Лопнуло у Никифора чего-сь в серёдке, схватил, что под руку пало, смушек — не смушек, соболь — ондатра, сломался напополам, подтирать кинулся, приговаривать: «А ничего не было. А ничего не было». Пересадил Асачу на сухо, прослышал руками, — мёртвая у неё шерсть и электричества нету в ней уже никакого, — и понял доразу: не жилец эта собака. Как дошло до него такое-от понятие точное, упал он с ней рядком, схватил её в обойма и взревел дурным на всю хату голосом: «Асача, ясонька моя!» И слёзы откуда взялись, потекли, хоть умойся, хоть выкупайся.

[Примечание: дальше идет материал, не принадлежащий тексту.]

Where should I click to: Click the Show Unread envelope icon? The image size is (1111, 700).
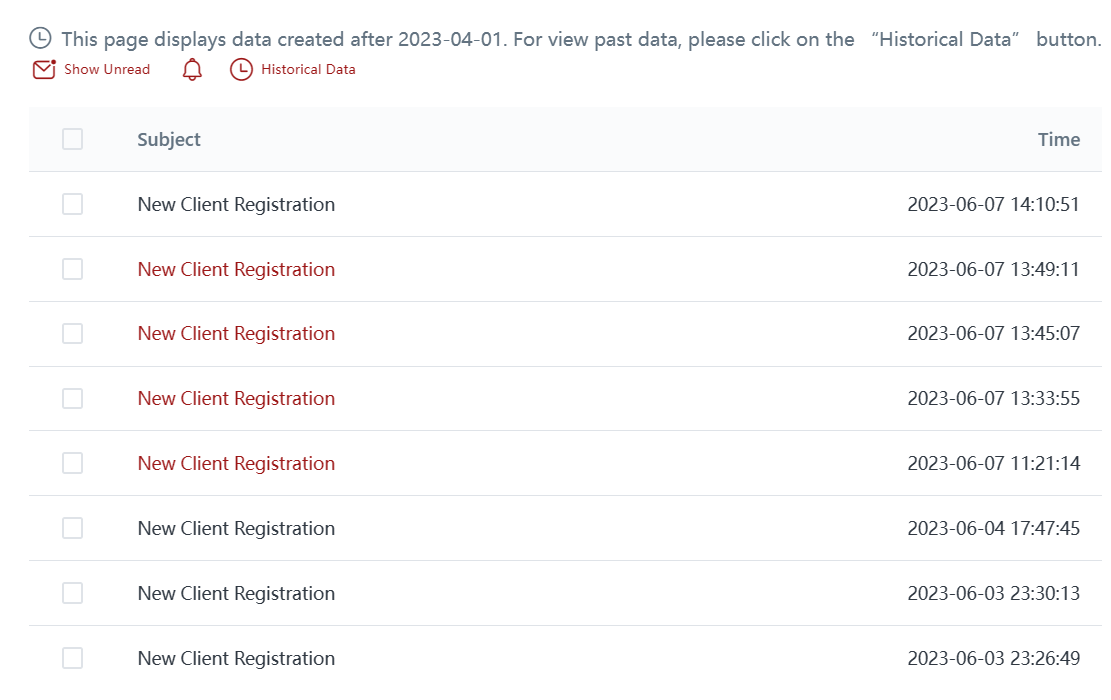[43, 70]
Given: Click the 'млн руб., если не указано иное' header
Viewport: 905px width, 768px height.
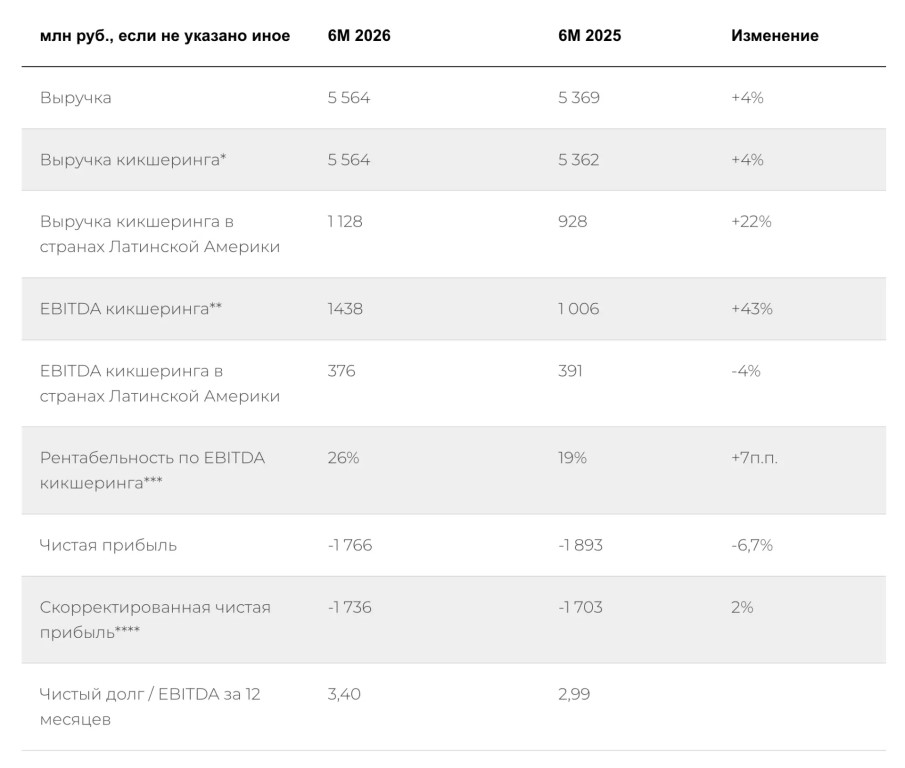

Ни разу того не было, не плакал Никифор в жизни слезьми. Мальчонка у него старшенький помер когда, так он с лица почернел, страшный, глаза провалились, морда стала деревянная. Кулина говорит: — «Ты бы поплакал, Никифор, всё легче», а он ей: — «Ужотко, — говорит, — да оне у меня не туда идут, все кишки проели». А тут-от первый раз пошли: наружу и по щекам, и по шее, и дальше.
А слов-от он ей всяких насказал, разве что одной Кулине говорил тах-та смолоду. И просил, и молил, и в шею её блескучую, чёрную дышал, и спрашивал, что ж он без неё робить станет, и сам себе думал: «Чего ж мне-от робить без неё?» И заснул на полу, нагреть её хотел. Пробудился — лампа чадит, фотожен в ней выгорел, Асача у двери выйти дожидается. Выпустил он её, пошла к своим в клеть.
Она в четвёртую ночь околела. У Сигнала голос опять проявился, как заплакал Никифора звать. Следом Сявый по-волчиному, и никто его за то не побил. И Потап вывел на гудок басом долгим, унылым. Никифор забрал её, в сенцы перенёс, чтоб заспокоилась, а сам до утра не спал, думал: «Что ж оно тах-та не складно? Иде ж она есть, правда на свете, туды её поделом, что доброму гибель скорая, а худому живи — не хочу?» — такие-от всё мысли у него были сумные.
Схоронил Асачу днём при собаках, попрощался. «Асача, — сказал, — жалечка родная, бывай», - а поболе того не сказал, только стрелял долго опосля, горе перемогнуть, собаки переполошились. А домой когда возвернулся, — знал робить чего: взял Замполита и за зимовку повёл. Тоже сразумел умный кобель, красивый, что ему предстоит и для чего у Никифора ружьё в руке, — глянул, как спросил: «Убить хочешь?». Никифор его взгляд каменно вытерпел, ответил без зла: «Негоже тебе, Замполит, таких-от собак переживать, правда-совесть не дозволяет, бывай».